A Heaven era uma boa professora, no final das contas. Posso ser rancoroso, mas não minto sobre isso. Ela me ajudou a recuperar a nota com duas aulas, e pude dispensa-la. Juro que ouvi um suspiro de alívio sair da boca dela quando anunciei isso. Fiquei aliviado por não encontrar aquele tom de violeta mais... isso é, até o primeiro baile do ano letivo chegar.

Eu odiava esses bailes, mas o professor de sociologia sempre pedia um trabalho sobre algum comportamento de um terceiro nesses eventos, e pela matéria ser indispensável para a Pedagogia que eu queria fazer na faculdade, eu tinha que participar.

— Como estou? — perguntei pra Talita, que estourou um chiclete antes de responder:

— Estranho.

Isso significa bonito pra ela. Depois de ter o visual aprovado pelo meu pai e sofrer com as fotos infinitas da minha mãe sob a velha desculpa de "é o que os seus filhos e netos vão ver, sorria", consegui finalmente alcançar o carro sem ouvir outro "só mais uma, Will". De uma em uma, teríamos álbuns completos de fotos iguais.

Cheguei no ginásio lotado animado com as músicas, e sentei na mesa do time, só assistindo a diversão para saber o que colocar no trabalho.

— Vocês não vão dançar? — a Brittainy perguntou ao chegar e nos encontrar todos todos sentados.

— Com quem? Não temos par. — lamuriei.

Ficar sentado observando todos era normal pra mim em qualquer lugar que eu ia. Me enturmar não era a melhor opção, mas ainda bem que o Victor resolveu agradar a halfback, e tirar do rosto dela aquele olhar de cachorrinho triste que estava me tentando a dançar com ela. Surpreendendo a todos, o Zack levantou e foi até eles, roubando o par do kicker.

— Não dou seis meses para eles serem um casal. — o Tim falou.

— Seis? Eu dou três e olhe lá. — o Victor opinou, já na mesa.

Todos ficamos observando os dois como os fuxiqueiros que somos, e especulamos quanto tempo demoraria para eles serem namorados. Chegamos à média de quatro meses e fingimos que estávamos entediados quando o capitão voltou à mesa.

— Certo, qual foi a merda que vocês fizeram dessa vez para todos estarem calados? — ele perguntou desconfiado.

— Nada. Só estamos admirando a beleza que é a atmosfera humana, o movimento corpóreo ritmado às batidas suaves da música, e, claro, os sorrisos de felicidade. Você não ama a felicidade, capitão? — o Tim fingiu.

— Amo quando meus jogadores são honestos comigo, Timothy, e usar palavras diferentes não vai me ludibriar com a mentira.
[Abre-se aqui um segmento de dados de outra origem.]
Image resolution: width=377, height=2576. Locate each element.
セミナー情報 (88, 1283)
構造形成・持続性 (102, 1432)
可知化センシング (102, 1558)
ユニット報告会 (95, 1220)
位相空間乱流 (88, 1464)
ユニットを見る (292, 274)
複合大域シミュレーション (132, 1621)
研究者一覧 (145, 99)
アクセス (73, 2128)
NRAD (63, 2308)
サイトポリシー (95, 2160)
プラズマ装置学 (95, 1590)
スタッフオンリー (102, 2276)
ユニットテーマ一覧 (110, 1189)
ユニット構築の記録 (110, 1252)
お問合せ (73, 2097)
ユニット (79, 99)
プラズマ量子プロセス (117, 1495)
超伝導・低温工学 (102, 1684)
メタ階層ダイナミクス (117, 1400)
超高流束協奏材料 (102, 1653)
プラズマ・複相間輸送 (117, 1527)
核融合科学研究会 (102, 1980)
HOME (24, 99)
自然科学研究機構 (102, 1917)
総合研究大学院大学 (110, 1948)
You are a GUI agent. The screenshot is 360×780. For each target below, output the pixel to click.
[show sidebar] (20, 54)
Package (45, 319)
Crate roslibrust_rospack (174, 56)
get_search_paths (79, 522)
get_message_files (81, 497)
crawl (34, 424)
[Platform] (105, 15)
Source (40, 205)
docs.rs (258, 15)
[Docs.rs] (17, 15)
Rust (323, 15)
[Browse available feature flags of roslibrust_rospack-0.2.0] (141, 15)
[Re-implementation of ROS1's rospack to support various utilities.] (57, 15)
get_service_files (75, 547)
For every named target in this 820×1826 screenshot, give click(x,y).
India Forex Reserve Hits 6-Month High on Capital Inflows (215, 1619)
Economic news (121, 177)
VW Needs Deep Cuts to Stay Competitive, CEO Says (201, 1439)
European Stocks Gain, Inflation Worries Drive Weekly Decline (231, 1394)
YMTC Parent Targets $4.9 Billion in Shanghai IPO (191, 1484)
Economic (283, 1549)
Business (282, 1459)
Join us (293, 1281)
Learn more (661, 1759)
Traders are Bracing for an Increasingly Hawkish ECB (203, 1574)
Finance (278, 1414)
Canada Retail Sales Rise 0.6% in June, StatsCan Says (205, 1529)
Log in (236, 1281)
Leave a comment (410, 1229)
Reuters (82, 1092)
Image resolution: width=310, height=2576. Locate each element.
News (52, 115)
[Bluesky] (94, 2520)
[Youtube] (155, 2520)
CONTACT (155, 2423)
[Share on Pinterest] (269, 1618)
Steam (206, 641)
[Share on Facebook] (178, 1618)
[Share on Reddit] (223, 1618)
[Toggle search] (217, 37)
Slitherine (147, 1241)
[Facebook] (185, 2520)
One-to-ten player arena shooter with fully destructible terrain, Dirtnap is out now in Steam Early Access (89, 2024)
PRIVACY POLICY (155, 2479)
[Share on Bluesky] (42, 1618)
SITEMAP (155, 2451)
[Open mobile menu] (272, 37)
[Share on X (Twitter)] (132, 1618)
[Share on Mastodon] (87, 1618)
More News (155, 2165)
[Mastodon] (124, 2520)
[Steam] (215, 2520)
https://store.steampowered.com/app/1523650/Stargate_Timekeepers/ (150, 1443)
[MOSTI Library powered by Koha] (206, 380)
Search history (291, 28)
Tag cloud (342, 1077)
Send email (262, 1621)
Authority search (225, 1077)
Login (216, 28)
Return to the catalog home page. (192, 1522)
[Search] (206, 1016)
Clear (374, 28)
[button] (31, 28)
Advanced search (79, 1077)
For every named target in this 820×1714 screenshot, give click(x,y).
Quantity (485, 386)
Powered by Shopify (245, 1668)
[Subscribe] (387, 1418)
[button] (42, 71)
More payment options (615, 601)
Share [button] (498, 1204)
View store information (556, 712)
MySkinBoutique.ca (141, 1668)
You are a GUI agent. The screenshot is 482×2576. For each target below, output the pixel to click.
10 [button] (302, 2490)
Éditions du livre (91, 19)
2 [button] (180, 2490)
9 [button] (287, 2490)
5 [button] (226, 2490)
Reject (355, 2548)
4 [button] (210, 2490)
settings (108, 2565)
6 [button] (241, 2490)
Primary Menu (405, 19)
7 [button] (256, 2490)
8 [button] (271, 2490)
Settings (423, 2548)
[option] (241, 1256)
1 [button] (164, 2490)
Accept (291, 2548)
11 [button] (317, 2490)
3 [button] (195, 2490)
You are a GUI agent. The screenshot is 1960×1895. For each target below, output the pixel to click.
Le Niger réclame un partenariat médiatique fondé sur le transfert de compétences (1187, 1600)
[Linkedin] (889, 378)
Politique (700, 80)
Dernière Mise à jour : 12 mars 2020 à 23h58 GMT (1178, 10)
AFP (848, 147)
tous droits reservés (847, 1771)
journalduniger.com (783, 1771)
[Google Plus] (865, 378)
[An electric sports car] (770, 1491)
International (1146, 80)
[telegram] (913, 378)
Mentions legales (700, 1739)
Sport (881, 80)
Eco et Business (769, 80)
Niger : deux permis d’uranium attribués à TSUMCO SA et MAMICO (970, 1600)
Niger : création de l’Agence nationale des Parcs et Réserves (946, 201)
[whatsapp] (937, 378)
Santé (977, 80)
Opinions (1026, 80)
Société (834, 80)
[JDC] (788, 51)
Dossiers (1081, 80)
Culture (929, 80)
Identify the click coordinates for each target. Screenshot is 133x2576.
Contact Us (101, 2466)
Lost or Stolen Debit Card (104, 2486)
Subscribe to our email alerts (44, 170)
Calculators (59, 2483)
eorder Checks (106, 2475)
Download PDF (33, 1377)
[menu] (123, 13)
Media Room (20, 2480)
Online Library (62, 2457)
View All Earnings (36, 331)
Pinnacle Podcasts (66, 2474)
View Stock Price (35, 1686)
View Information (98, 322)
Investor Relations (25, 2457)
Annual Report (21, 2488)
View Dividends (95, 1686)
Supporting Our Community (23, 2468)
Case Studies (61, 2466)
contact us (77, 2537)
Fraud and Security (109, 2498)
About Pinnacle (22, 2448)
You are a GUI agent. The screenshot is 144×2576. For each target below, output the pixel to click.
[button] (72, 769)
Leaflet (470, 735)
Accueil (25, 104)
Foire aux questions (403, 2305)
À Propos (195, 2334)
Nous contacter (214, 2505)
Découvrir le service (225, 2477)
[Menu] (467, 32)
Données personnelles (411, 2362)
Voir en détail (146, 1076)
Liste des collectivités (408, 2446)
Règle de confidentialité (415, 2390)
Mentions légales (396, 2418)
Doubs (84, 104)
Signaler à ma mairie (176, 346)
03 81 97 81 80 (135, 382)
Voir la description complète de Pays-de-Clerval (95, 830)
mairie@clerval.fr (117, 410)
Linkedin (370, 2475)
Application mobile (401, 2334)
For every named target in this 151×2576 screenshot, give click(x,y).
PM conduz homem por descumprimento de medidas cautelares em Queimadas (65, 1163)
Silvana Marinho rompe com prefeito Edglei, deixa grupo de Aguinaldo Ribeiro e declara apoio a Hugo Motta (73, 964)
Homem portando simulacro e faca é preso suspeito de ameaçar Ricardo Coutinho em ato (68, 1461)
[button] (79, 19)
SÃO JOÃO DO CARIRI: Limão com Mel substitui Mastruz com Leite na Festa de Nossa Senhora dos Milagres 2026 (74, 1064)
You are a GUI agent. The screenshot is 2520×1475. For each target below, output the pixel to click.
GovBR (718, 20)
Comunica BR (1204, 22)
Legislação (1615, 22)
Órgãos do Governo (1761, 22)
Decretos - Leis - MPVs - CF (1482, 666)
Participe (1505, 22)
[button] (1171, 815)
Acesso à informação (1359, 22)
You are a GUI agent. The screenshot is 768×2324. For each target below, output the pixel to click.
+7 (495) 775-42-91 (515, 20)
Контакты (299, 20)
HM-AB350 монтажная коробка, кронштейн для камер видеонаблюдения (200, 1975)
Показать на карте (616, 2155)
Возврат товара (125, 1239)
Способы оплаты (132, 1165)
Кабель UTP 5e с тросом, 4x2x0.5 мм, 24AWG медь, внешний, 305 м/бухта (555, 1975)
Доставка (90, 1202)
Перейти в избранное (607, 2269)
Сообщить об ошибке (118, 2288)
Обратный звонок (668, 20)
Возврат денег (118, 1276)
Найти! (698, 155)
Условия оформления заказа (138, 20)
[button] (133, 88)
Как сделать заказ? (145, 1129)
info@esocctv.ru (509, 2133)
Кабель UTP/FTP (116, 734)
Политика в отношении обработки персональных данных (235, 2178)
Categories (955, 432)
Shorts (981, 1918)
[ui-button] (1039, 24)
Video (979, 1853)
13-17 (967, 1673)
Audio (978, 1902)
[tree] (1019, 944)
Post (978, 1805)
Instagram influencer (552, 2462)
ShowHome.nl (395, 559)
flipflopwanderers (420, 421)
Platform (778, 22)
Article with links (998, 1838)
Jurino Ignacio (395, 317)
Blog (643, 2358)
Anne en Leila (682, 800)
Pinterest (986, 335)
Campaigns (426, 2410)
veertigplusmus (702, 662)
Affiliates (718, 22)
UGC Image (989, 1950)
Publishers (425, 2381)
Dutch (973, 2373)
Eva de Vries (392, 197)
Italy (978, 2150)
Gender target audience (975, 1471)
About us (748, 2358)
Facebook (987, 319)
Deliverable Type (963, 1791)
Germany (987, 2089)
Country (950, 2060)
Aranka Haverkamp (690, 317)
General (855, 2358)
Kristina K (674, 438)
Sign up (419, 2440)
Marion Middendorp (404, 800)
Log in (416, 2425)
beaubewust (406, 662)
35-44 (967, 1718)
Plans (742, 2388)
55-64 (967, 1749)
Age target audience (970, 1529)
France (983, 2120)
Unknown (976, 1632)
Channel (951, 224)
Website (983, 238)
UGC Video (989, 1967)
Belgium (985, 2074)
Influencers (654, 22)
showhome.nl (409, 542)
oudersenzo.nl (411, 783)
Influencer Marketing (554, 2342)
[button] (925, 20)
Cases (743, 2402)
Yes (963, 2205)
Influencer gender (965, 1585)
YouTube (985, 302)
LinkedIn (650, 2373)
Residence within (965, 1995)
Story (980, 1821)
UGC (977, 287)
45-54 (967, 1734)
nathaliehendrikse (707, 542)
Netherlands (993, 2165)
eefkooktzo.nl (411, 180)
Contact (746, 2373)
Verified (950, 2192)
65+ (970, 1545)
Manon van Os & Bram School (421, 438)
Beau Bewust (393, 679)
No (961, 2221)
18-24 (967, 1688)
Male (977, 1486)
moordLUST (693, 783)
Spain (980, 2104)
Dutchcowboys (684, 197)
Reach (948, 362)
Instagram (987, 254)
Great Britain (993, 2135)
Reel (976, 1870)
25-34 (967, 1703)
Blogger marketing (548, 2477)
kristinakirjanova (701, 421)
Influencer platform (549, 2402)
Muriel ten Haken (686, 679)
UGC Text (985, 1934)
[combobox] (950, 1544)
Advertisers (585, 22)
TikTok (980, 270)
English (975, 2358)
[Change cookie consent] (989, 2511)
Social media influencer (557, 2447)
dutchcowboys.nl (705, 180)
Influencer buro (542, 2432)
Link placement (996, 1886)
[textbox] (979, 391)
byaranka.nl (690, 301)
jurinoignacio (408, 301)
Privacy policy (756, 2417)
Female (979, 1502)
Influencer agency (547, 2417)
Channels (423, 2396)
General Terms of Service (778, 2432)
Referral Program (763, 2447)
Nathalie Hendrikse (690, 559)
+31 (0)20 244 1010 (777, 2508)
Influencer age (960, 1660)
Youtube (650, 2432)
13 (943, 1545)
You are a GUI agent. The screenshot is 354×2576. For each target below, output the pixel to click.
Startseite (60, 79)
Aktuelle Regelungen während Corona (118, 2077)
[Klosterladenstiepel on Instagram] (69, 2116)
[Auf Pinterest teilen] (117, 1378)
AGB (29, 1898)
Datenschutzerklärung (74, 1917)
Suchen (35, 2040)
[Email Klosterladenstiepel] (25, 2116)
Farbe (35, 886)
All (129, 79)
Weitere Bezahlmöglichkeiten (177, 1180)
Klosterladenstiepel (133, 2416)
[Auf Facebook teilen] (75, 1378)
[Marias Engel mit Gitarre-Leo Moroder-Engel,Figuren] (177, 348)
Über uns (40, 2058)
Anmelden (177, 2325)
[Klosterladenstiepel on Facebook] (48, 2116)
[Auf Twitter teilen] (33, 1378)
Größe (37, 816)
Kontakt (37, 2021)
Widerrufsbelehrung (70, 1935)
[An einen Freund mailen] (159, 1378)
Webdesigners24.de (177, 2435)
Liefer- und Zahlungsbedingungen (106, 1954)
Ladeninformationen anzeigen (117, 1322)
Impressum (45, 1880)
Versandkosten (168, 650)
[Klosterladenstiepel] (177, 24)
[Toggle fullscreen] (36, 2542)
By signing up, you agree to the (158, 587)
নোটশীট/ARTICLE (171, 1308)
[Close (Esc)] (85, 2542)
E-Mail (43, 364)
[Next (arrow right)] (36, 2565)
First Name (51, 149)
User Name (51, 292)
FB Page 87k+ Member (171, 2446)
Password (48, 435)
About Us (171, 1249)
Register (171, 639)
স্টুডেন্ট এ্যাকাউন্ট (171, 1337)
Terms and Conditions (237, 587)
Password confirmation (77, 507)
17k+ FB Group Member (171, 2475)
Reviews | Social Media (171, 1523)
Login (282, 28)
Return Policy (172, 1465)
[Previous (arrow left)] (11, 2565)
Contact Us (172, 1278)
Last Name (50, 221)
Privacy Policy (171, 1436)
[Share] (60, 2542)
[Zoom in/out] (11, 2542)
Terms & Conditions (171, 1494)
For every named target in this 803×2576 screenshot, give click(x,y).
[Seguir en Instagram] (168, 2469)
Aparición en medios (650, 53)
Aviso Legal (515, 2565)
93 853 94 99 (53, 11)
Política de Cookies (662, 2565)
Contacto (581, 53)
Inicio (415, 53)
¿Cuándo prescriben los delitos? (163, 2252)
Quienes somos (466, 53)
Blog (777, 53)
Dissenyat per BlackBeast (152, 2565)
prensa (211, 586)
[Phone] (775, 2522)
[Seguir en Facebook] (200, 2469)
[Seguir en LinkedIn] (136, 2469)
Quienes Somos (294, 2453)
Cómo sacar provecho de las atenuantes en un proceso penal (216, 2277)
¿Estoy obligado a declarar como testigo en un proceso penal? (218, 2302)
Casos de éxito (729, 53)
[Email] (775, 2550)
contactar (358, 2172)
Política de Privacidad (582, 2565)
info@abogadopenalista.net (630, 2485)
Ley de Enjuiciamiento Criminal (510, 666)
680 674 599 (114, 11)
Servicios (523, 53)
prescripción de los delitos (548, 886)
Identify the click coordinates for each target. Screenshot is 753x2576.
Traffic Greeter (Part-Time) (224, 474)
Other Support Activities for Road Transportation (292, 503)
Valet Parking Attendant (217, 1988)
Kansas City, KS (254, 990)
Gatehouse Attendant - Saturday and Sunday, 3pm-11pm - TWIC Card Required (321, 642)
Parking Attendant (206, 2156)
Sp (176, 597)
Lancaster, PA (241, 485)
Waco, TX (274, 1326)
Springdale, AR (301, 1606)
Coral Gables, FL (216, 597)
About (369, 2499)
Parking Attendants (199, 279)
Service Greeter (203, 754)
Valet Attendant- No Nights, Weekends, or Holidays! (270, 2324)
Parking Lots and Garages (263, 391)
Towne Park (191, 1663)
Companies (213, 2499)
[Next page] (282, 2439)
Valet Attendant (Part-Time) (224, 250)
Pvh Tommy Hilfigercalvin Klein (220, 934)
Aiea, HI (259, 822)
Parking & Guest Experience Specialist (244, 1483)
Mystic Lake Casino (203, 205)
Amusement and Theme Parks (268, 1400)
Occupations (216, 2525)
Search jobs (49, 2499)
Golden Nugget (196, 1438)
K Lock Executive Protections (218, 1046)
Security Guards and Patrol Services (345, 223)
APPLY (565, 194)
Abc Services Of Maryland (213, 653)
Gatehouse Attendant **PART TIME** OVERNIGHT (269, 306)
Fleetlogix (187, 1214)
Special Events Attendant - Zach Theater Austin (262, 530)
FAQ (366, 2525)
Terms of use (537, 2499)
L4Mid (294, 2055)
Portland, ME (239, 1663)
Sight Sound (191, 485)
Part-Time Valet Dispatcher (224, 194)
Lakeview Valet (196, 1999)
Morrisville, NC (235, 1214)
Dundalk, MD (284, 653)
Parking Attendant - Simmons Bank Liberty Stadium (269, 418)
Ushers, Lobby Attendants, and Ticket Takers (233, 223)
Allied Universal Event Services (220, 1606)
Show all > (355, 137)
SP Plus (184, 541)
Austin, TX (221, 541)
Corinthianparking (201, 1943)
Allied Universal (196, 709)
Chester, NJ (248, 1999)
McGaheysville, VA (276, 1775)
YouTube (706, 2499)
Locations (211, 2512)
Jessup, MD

Não demorou muito para a Brittainy descobrir que tinha sido vítima do que chamo de fraude da rainha, nada mais que um golpe das concorrentes de sempre à rainha do baile para ganharem sempre. Elas inscrevem garotas que acham que não vão vencer para a competição ter gente suficiente e assim elas levarem a coroa. Me uni ao time na votação a favor da nossa jogadora, me aventurando no frio de outubro fora do ginásio. Voltar pra dentro depois de ter exercido meu direito de jurado foi um abraço quentinho sem braços me apertando.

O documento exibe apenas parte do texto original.